There is a strong whiff of chauvinism about the demonisation of players like Luis Suarez. The airbrushed portrayal of the Uruguayan, in the saccharine documentary Being Liverpool, as an ordinary mild-mannered Monopoly-playing bloke will do little to stop opposition fans chanting: ‘He cheats, he dives, he hates the Jackson Five.’ Playacting is frowned upon in this country because, well, it offends our peculiarly British sense of fair play. Conning the referee by diving or feigning injury is regarded as a nasty foreign import. A bone-crunching reducer ‘early doors’ to let an opponent ‘know you’re there’ is the kind of robust, manly gamesmanship we prefer.

Now, I’ll be the first to scream ‘get up you tart’ when an opposition player flops to the ground. No one likes to be on the receiving end of a con-artist. But diving is hardly a new phenomenon. We’ve seen footballers ‘going to ground too easily’ – a euphemism for diving – for many years. Manchester City legend Francis Lee was belly-flopping theatrically long before today’s players were even in nappies. This week even squeaky clean Michael Owen admitted to going down deliberately to win a penalty against Argentina in 1998. ‘I was running flat out, got a nudge, went down. Could I have stayed up? Yeah, probably’, admitted the former England striker. Sir Alex Ferguson supposedly instructed his players to go down when touched when Manchester United were still learning the ropes in Europe. As Gareth Bale illustrated on Sunday, Britain is now producing its own homegrown divers. So, isn’t it time we abandoned our King Canute-style denial and learnt to live with diving?

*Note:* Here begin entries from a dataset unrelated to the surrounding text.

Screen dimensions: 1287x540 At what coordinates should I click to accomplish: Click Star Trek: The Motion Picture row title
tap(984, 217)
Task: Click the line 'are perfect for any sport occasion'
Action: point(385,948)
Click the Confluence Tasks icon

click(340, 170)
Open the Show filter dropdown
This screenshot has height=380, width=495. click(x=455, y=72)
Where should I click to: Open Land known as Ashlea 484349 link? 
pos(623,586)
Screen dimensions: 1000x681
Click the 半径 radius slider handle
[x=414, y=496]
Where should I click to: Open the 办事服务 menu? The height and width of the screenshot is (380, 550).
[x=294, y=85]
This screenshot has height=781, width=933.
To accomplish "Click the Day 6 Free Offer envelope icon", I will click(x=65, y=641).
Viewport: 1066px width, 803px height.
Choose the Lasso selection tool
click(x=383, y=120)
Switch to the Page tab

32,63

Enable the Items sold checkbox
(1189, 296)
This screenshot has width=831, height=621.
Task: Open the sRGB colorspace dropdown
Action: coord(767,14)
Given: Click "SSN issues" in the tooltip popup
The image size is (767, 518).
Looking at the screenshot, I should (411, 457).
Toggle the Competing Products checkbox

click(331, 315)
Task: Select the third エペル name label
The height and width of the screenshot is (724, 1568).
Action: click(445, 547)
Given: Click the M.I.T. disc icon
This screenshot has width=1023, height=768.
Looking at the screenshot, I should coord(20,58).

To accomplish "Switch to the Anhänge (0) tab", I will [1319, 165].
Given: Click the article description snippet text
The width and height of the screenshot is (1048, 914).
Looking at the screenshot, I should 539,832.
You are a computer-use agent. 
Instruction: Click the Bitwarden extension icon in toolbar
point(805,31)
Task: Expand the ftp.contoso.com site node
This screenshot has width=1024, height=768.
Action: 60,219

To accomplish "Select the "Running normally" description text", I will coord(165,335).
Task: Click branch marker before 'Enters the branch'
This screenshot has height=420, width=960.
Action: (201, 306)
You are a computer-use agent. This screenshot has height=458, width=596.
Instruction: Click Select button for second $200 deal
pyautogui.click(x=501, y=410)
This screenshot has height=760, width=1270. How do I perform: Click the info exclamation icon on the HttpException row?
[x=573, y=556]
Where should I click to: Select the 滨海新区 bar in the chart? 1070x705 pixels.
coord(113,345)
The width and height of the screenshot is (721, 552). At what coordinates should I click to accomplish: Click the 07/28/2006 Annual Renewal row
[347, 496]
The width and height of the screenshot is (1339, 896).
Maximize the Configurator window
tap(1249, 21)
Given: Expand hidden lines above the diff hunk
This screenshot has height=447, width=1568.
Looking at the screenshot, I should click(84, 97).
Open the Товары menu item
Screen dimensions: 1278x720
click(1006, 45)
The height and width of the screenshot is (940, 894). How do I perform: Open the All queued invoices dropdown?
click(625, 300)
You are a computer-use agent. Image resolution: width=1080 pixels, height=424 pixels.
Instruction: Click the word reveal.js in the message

In recent years, there has been a toughening of sanctions against simulation. A player who dives can now be punished with a yellow card. But do we really need even stronger punishment and retrospective bans? Arguably, diving is self-defeating. Players who gain a reputation for diving are not only slated by the boo boys, they also find that legitimate penalty claims are turned down. Liverpool manager Brendan Rogers has complained that perfectly good penalty shouts are now going against the Uruguayan. ‘The likes of Suarez have had a couple of good penalty appeals, he hasn’t dived they have been legitimate, and he’s actually got booked’, complained Rogers.

So, not only are tougher sanctions unnecessary, I’m beginning to wonder whether we should quit booing divers and start admiring their technique. I never really appreciated the art of diving until I saw my first Spanish football match – Atletico Madrid versus Real Mallorca in the 1991 Copa del Rey final. I was struck by the theatrical way in which players threw themselves to the turf and rolled around in apparent agony. And then the penny dropped. This wasn’t just sport, it was theatre. In the same way that the gestures and mannerism of stage actors or opera singers are exaggerated, footballers exaggerate their dives so that everyone knows they’ve been fouled. The Santiago Bernebau is a huge, steeply banked stadium and, from where we were standing, up in the gods, the players seemed like tiny Subbuteo figures. The rolling around wasn’t just for the benefit of the officials; they were hamming it up for the crowd.

Our British distaste for diving is a hangover from the Victorian notion that football is an instrument of moral improvement. Cheating in sport is not just seen as contravening the rules of a game; it is regarded as immoral. Isn’t it time we jettisoned this outdated aristocratic conceit that sport is a civilising force and recognised that it is simply entertainment? Just as you can’t have good drama without heroes and villains, so we shouldn’t cleanse football of its imperfections. Yes, we need the beauty of Messi but without pantomime villains like Luis Suarez, the drama of football would be diminished.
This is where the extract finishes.